To nie wszystko. Małżeństwo pracujące w "Betanii" w ciągu zaledwie 1,5 miesiąca przejęło prawną opiekę nad starszą panią. Ta oddała im swoje mieszkanie w Lublinie, do którego mieli się razem przeprowadzić, w zamian za "dożywotnie utrzymanie, odpowiednią pomoc i pielęgnowanie w chorobie (...)". Rzeczywistość okazała się jednak mniej kolorowa. Małżeństwo przejęło lokal, a staruszkę wysłało do swoich krewnych w Mławie. Dziś on już w "Betanii" nie pracuje - został zwolniony, ona jest na urlopie wychowawczym.

Jerzy Chojnowski, były już dyrektor DPS "Betania", nie ma sobie nic do zarzucenia. - To jakaś bzdura. Osoba, która trafia do DPS, sama decyduje, czy chce coś umieścić w depozycie czy nie. Nie można jej zmusić. A klucze do pokoi mają pensjonariusze, których stan zdrowia na to pozwala - tłumaczy. I dodaje: - Kierowałem placówką od 1998 r. i nikt się nie skarżył. Zmieniła się władza w ratuszu i nagle jestem ten zły!

Elżbieta Walentyn, do niedawna z-ca dyr. DPS-u przy al. Kraśnickiej, obecnie pełniąca jego obowiązki, zapewnia, że część zaleceń pokontrolnych już wprowadziła w życie. - Chcemy zacząć normalnie funkcjonować. Jeszcze w trakcie kontroli zaczęliśmy naprawiać błędy - zapewnia.
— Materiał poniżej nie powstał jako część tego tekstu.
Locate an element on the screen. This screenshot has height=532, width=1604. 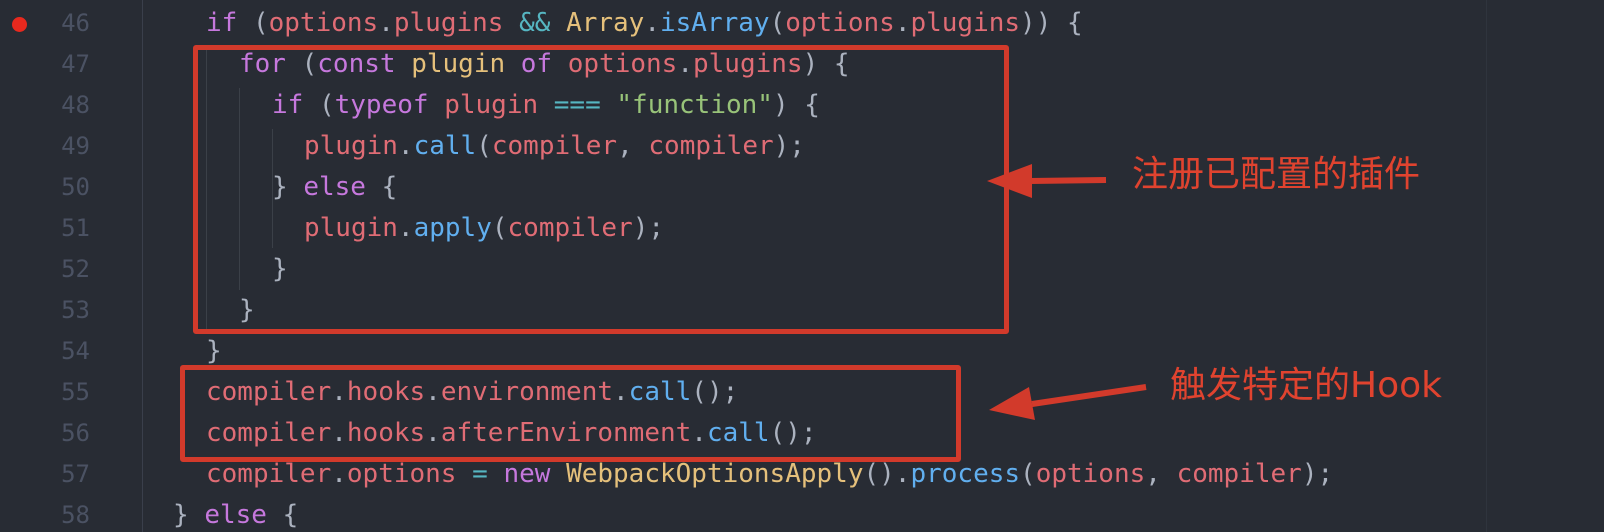
trigger-hooks-label: 触发特定的Hook is located at coordinates (1306, 386).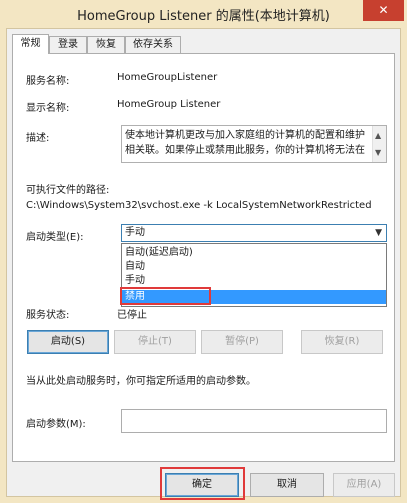 The width and height of the screenshot is (407, 503). What do you see at coordinates (135, 232) in the screenshot?
I see `startup-type-value: 手动` at bounding box center [135, 232].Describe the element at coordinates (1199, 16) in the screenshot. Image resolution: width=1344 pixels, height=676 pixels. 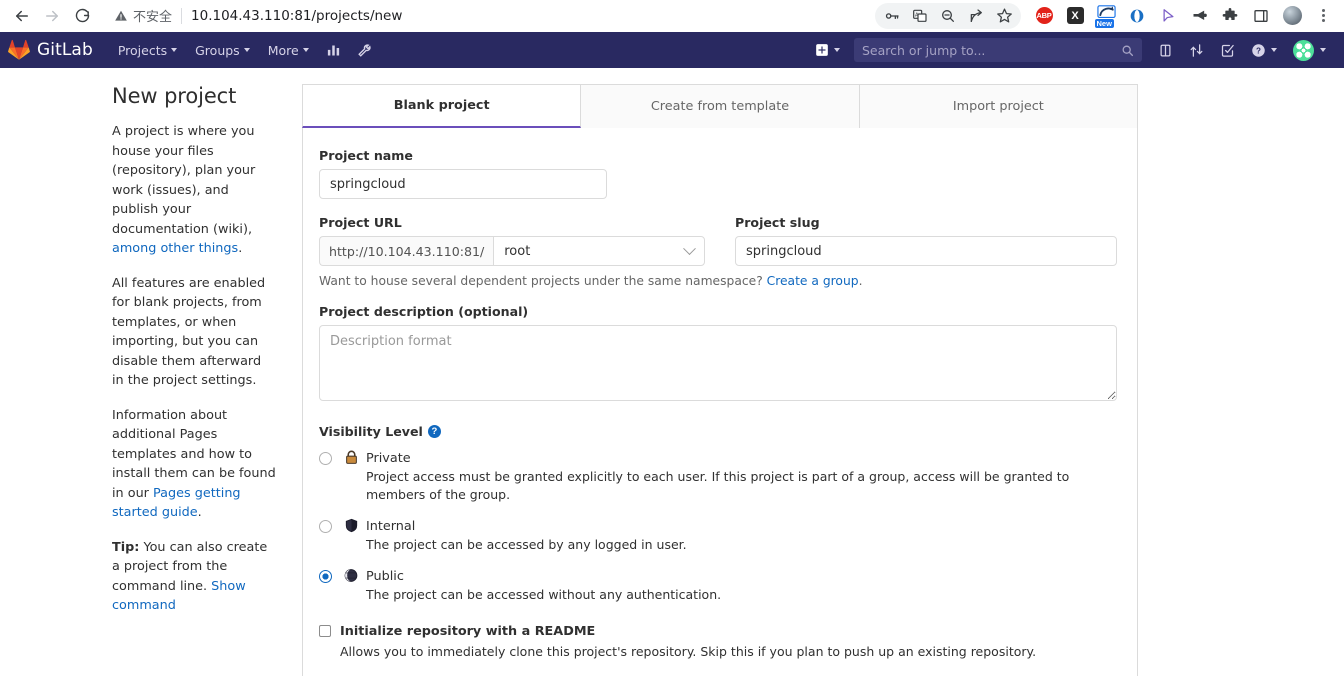
I see `megaphone-icon` at that location. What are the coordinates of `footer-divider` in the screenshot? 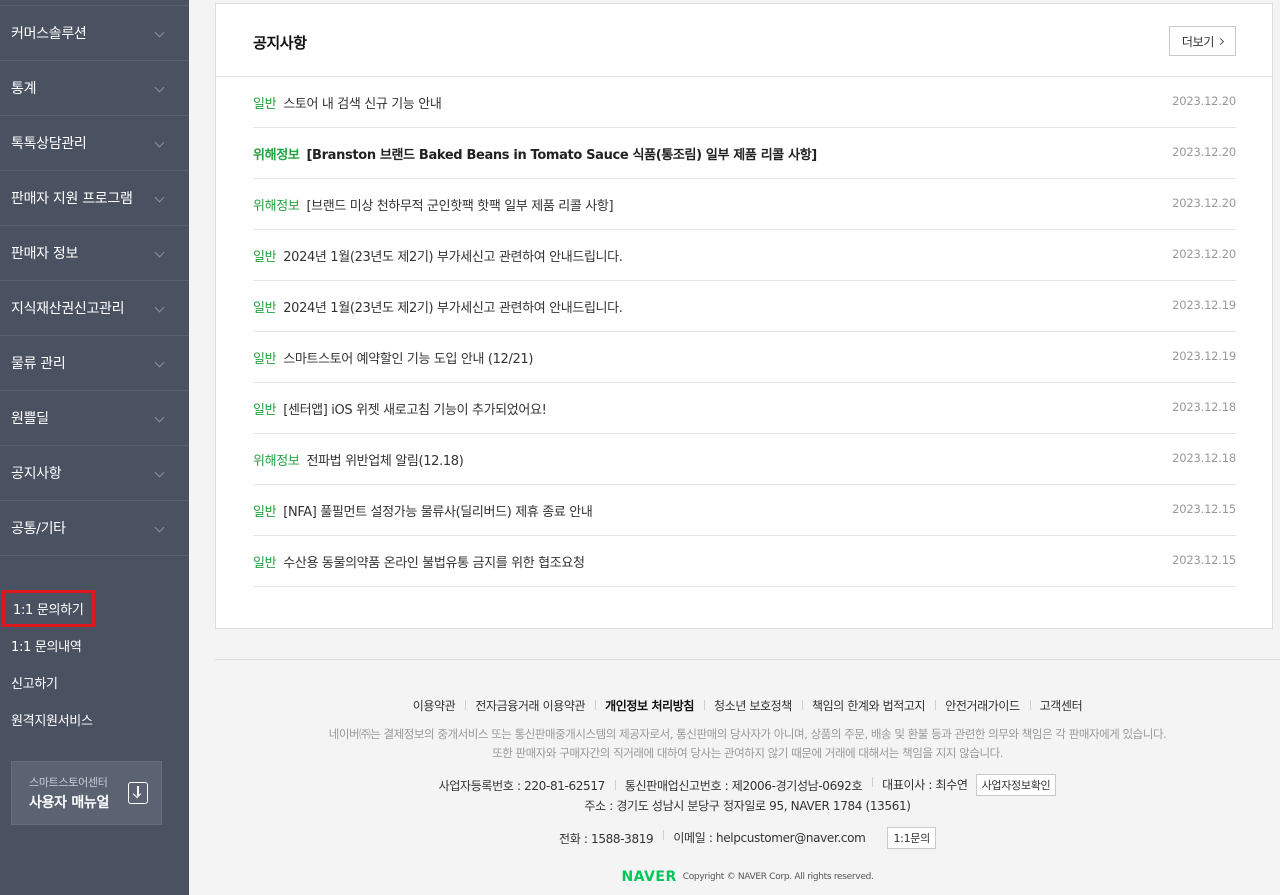 It's located at (748, 660).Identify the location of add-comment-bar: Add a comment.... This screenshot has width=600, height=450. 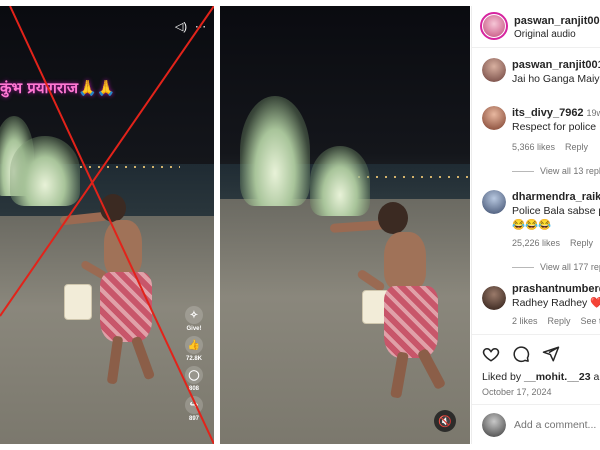
(536, 424).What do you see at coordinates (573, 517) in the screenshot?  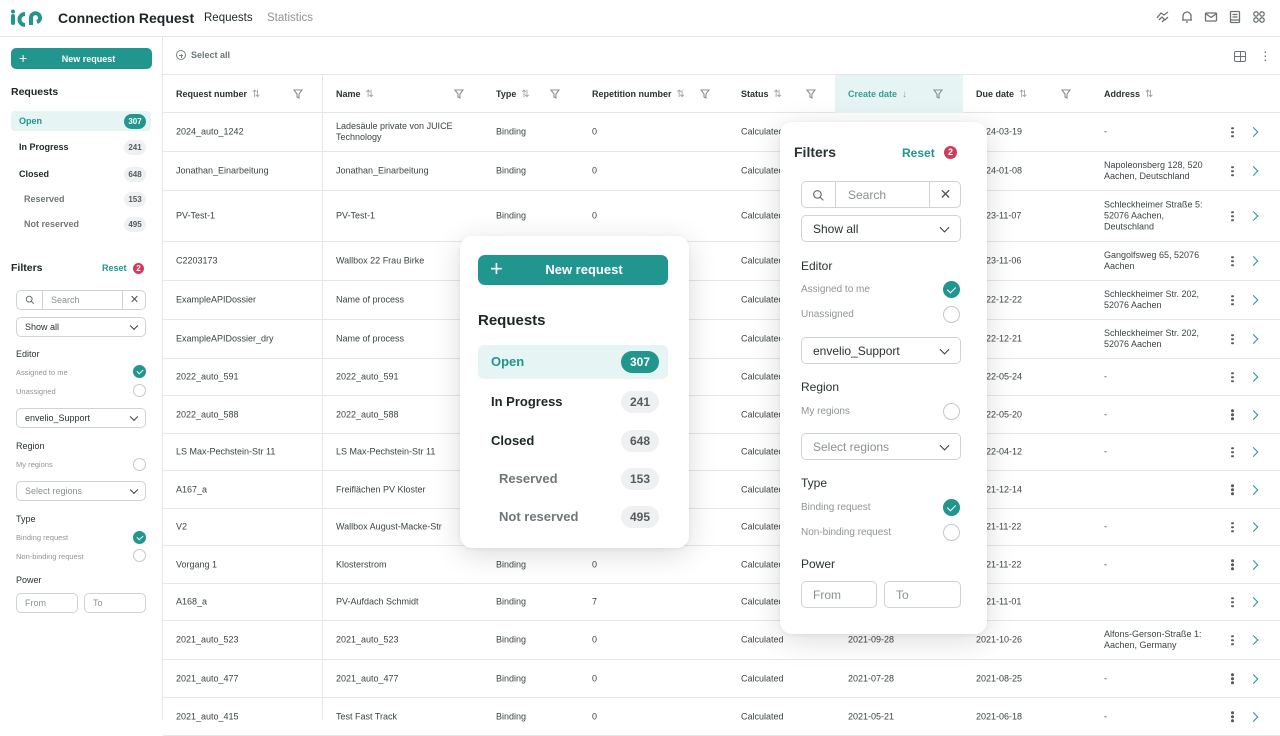 I see `panel-item-not-reserved: Not reserved 495` at bounding box center [573, 517].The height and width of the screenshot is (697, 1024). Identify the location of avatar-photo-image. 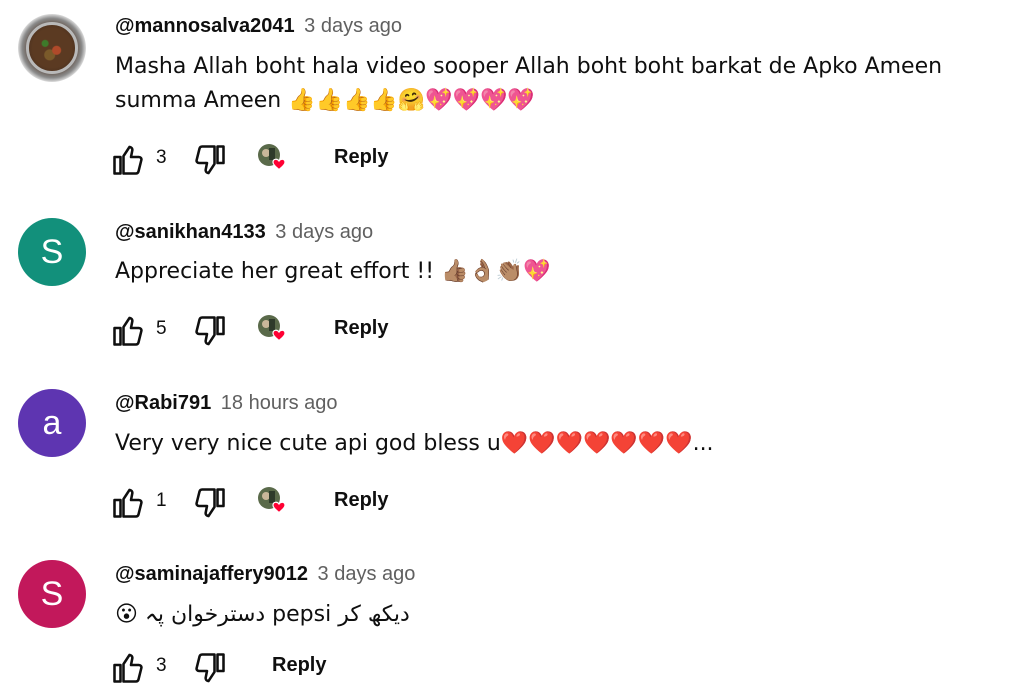
(52, 48).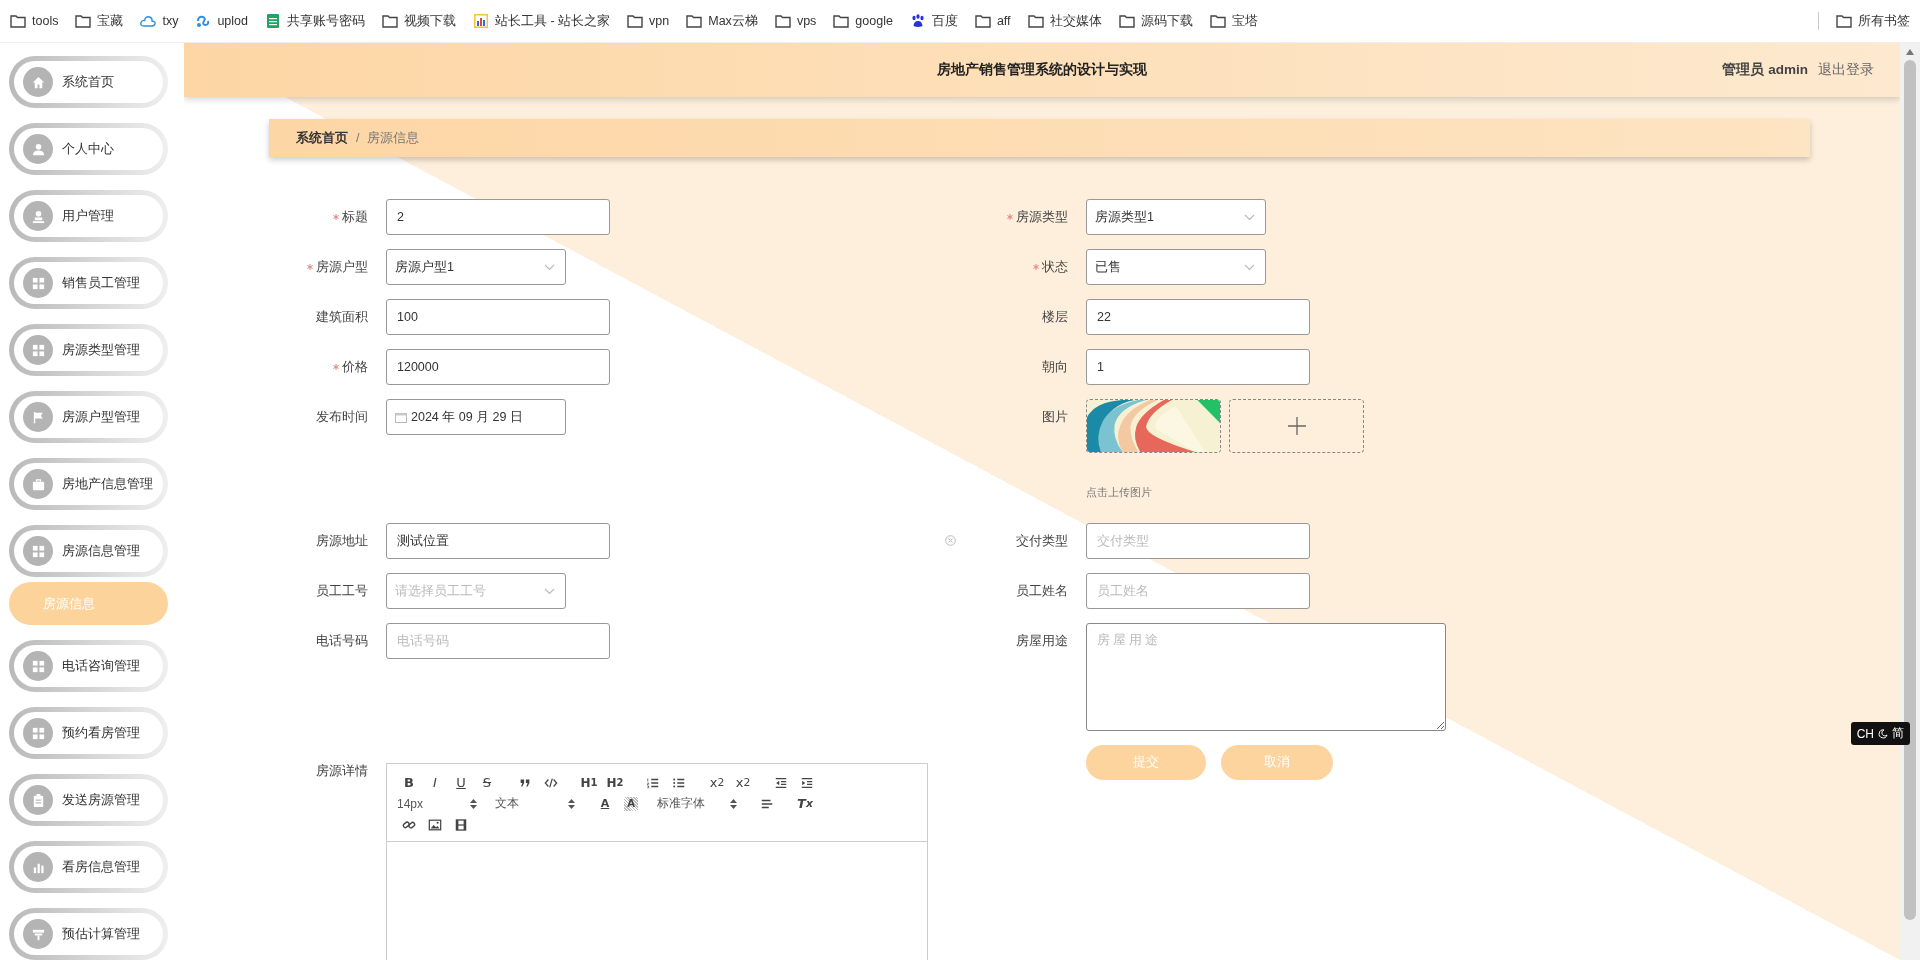  What do you see at coordinates (1055, 417) in the screenshot?
I see `field-label: 图片` at bounding box center [1055, 417].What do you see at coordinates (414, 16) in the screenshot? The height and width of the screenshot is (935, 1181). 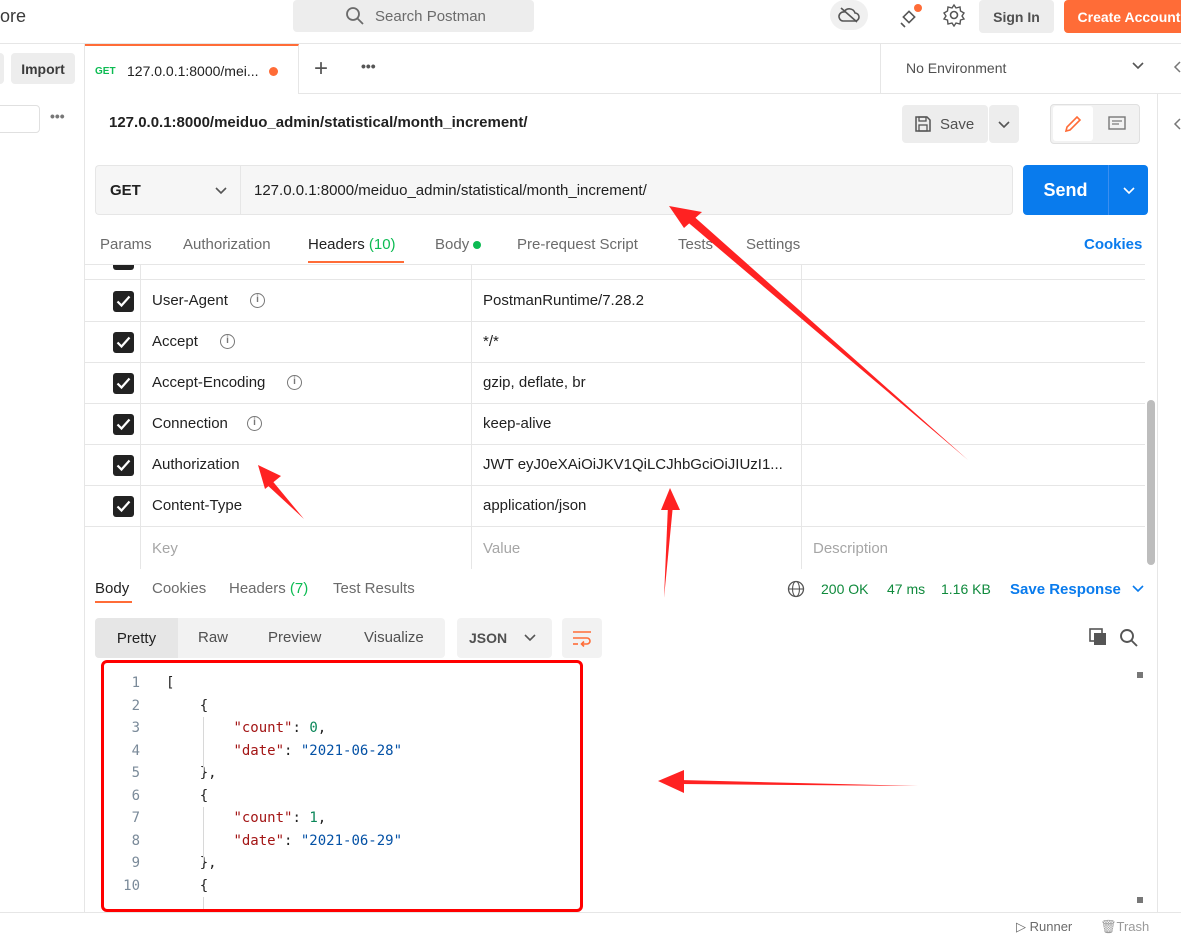 I see `search-box: Search Postman` at bounding box center [414, 16].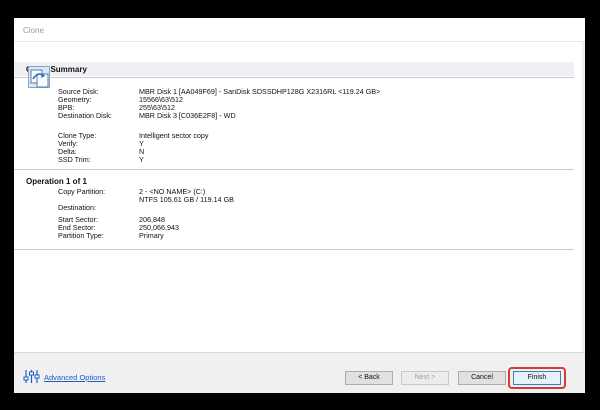 Image resolution: width=600 pixels, height=410 pixels. What do you see at coordinates (174, 136) in the screenshot?
I see `clone-type-value: Intelligent sector copy` at bounding box center [174, 136].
Dlaczego wcześniej nie zareagowała, nie chciała powiedzieć.

Afera wokół "Betanii" wybuchła pod koniec maja. Kilkunastu mieszkańców DPS-u poskarżyło się, że Jerzy Chojnowski, dyrektor placówki, szykanuje tych, którzy mu się sprzeciwiają. Zarzucono mu też przyjmowanie korzyści majątkowych od podopiecznych. Chojnowski zaprzeczył wszystkim zarzutom i zrezygnował ze stanowiska. Sprawą zainteresowała się lubelska prokuratura - postępowanie trwa.

- Wszelkie dokumenty, które powstały podczas naszej kontroli w "Betanii", są do dyspozycji prokuratury - zapewnia Katarzyna Mieczkowska-Czerniak, rzeczniczka prezydenta Lublina.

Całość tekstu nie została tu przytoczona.